◆ TASK DESCRIPTION:
In the records below, find the line holding "TRACKING (18, 2228)" and the line holding "[button] (26, 275)". Set down both, with every line between them, exactly.
___ SOURCE MATERIAL
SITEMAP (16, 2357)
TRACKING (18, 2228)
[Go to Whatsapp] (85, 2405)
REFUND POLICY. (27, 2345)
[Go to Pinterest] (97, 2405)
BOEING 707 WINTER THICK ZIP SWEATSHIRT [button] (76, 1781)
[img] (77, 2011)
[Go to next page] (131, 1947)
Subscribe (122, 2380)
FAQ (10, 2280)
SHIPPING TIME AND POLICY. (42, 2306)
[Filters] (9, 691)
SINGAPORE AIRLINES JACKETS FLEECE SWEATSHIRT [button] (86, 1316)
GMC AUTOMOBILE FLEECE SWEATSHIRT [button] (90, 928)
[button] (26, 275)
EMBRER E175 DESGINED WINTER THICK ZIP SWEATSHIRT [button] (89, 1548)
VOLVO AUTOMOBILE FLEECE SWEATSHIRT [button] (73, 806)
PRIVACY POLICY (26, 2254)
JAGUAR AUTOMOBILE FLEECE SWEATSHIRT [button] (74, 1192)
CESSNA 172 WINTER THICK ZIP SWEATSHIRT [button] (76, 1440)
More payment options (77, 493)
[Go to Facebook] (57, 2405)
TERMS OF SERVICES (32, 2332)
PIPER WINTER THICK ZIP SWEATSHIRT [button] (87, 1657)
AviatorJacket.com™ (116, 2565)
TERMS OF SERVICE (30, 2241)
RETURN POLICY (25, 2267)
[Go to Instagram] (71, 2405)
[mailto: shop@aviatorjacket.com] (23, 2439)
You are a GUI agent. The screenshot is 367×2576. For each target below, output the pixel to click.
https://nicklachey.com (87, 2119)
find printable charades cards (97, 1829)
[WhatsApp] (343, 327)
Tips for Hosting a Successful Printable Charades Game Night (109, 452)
______
◆ EXERCISE RESPONSE:
TRACKING (18, 2228)
[Go to Whatsapp] (85, 2405)
REFUND POLICY. (27, 2345)
[Go to Pinterest] (97, 2405)
BOEING 707 WINTER THICK ZIP SWEATSHIRT [button] (76, 1781)
[img] (77, 2011)
[Go to next page] (131, 1947)
Subscribe (122, 2380)
FAQ (10, 2280)
SHIPPING TIME AND POLICY. (42, 2306)
[Filters] (9, 691)
SINGAPORE AIRLINES JACKETS FLEECE SWEATSHIRT [button] (86, 1316)
GMC AUTOMOBILE FLEECE SWEATSHIRT [button] (90, 928)
[button] (26, 275)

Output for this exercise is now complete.